After you install the event class, you must create a subscriber to receive the new event and implement the interface defined by the event class.
The publisher can be a standard module, dynamic link library, or a regular COM+ application, which is a COM+ application that you create by selecting the Install new class(es) option inside the Component Service dialog box. The user application in the client tier is the subscriber that will capture the event later.
Message Queuing (also known as MSMQ) constitutes a platform that supports flexible and reliable communication between applications. Different applications can be integrated by implementing a communication environment where messages can be sent between applications in networks with varying degrees of reliability. Message Queuing enables applications that are running at different times to communicate across heterogeneous networks in a reliable manner, in spite of any unreliable components in the system.
A task is invoked asynchronously when it is called without waiting for it to terminate and produce a result. Using this type of execution allows applications to have better responsiveness and improved usage of the available resources.
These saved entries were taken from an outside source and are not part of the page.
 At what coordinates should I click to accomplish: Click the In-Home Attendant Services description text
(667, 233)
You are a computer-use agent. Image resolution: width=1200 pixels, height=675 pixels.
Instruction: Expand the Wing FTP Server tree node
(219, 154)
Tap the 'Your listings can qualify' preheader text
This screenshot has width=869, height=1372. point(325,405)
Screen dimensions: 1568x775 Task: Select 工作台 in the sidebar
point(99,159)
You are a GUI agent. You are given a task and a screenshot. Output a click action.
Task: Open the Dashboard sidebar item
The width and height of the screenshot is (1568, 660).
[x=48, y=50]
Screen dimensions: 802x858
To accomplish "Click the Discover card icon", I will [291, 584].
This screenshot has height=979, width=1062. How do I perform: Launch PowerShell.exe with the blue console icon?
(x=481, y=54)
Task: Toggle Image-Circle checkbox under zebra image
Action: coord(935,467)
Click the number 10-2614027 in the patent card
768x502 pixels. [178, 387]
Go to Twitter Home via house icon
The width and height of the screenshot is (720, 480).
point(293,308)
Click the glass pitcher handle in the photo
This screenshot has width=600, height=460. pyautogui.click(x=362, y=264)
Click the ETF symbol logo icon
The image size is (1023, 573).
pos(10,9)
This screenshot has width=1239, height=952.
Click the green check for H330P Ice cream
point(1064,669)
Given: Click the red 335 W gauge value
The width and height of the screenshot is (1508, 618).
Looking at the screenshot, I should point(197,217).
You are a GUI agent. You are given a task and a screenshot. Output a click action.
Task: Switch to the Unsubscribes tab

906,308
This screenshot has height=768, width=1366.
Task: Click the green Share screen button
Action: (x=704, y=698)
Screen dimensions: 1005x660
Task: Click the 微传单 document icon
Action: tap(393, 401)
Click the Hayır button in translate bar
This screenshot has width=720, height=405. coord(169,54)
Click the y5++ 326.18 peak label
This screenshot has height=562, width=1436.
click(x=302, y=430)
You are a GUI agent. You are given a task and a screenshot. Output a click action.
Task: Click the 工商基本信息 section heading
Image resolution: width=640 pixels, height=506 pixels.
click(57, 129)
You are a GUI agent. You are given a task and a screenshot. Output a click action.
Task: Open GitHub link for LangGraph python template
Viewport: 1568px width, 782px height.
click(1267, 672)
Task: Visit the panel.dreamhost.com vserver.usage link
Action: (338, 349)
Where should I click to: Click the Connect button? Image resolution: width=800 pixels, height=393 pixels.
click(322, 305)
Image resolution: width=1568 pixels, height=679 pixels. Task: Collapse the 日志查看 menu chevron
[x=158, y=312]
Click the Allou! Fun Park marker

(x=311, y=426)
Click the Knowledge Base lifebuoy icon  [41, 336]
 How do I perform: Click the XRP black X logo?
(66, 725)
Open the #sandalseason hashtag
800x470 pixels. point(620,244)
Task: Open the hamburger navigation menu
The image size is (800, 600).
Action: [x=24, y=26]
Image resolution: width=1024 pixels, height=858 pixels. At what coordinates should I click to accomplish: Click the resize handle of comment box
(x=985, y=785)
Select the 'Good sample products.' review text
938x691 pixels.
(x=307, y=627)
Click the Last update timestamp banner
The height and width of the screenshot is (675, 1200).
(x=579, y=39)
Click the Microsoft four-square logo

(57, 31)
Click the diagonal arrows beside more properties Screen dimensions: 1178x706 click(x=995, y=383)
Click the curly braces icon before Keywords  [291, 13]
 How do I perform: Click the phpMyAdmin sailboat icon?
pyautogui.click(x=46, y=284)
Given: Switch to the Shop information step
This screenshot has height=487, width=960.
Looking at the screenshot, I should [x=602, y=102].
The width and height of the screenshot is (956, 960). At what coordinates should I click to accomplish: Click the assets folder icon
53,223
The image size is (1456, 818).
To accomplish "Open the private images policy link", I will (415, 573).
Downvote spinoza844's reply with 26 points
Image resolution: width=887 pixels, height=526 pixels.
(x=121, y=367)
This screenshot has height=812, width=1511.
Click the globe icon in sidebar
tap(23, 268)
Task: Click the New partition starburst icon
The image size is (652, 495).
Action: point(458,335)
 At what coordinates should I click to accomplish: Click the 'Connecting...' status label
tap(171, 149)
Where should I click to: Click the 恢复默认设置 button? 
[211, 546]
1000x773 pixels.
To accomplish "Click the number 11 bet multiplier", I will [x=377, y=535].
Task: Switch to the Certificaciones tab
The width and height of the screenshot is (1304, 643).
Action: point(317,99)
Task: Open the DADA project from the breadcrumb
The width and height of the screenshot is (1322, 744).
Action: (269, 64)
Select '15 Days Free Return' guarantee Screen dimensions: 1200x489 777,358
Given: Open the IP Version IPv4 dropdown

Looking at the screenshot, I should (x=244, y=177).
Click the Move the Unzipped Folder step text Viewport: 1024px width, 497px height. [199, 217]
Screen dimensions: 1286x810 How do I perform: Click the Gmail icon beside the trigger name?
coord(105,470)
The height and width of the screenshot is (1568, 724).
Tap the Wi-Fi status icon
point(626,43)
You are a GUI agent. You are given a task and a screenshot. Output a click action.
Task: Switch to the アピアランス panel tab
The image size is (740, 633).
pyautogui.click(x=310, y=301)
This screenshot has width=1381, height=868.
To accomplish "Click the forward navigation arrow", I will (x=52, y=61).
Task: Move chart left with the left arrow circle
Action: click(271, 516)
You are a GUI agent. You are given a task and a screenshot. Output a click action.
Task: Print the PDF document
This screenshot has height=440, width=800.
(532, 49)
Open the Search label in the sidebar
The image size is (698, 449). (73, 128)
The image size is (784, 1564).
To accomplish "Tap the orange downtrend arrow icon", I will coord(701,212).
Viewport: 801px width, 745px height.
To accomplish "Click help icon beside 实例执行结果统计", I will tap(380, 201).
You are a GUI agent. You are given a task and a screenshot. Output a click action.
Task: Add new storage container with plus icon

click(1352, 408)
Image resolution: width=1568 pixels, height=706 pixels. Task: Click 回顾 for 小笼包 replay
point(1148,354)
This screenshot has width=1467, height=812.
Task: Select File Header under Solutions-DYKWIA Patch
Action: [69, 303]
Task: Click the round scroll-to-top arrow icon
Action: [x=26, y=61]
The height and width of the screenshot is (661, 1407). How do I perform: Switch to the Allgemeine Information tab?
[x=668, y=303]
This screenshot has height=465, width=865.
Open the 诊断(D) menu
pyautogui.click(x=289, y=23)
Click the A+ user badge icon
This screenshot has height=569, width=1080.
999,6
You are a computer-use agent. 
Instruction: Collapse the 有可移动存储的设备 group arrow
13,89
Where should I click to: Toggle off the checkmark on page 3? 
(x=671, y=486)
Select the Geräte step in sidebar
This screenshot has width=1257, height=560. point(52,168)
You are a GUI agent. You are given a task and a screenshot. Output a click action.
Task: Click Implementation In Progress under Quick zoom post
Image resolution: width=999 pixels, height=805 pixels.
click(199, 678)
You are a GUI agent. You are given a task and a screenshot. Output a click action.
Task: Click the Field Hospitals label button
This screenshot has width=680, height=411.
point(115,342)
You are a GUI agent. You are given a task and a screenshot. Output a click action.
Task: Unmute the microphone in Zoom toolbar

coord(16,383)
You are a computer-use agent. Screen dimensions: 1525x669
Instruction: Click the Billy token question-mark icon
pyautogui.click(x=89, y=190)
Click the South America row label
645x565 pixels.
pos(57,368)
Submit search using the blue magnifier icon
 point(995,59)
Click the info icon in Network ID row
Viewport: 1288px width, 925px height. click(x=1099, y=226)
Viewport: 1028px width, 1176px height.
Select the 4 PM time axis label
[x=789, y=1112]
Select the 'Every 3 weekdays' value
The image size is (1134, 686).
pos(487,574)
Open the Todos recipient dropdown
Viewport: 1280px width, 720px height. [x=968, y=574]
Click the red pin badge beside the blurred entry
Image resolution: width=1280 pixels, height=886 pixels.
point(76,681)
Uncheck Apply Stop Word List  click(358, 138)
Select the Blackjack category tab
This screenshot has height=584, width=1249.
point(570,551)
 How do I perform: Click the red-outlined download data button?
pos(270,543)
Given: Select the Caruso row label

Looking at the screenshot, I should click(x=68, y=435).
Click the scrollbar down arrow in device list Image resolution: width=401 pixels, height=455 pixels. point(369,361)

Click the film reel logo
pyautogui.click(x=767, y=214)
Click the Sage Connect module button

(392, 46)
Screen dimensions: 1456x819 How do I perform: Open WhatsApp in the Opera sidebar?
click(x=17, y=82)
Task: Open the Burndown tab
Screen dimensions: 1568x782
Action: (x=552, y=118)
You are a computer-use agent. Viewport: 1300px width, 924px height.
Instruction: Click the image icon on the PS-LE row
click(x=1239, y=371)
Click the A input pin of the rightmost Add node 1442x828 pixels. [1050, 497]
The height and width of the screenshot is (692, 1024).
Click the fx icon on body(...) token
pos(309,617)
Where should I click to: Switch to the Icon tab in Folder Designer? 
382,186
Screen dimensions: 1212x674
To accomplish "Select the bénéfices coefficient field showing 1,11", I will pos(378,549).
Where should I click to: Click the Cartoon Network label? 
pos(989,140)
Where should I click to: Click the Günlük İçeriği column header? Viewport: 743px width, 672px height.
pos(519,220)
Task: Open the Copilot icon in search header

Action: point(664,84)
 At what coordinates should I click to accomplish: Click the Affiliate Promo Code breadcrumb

This mode of processing can be achieved using COM+ Queued Components or Message Queuing.
Using Message Queuing, an application can place data into a queue, which is a message store that allows applications to communicate indirectly. Queues will preserve messages until they are not needed anymore. While the data is in the queue it can be retrieved by the same application that generated it or by other applications. Message Queuing queues can receive messages that represent a task to be executed asynchronously by a server process that retrieved the message.
In an unreliable distributed computing environment, it is quite possible that not all of the servers involved in a transaction are available at a given time. For example, a customer purchase order may need to be temporarily saved in a message store while the necessary remote SQL server becomes available. Message Queuing was designed and developed with this kind of situation in mind.
Until recently, the primary ways to access the services provided by Message Queuing were through the MSMQ COM API and C API. The COM API is available to COM clients such as Visual Basic 6.0, but it can also be accessed in Visual Basic .NET using COM interoperability. However, with the introduction of the .NET Framework, the System.Messaging namespace provides a new and convenient way (a group of classes) to access MSMQ in a managed environment.
The recommended solution when it is necessary to communicate between applications written in VB 6.0 and Visual Basic .NET is to keep the entire MSMQ communication layer consistent. For example, all of the application’s communication layer should be written in Visual Basic 6.0 or Visual Basic .NET. In such cases, it may be necessary to create new communication classes that will interact locally with components written in other languages.
The COM+ Queued Components service provides an efficient way to invoke and execute components asynchronously using Message Queuing. Setting up this kind of processing can be done relatively easily by deriving the asynchronous class from System.EnterpriseServices.ServicedComponent.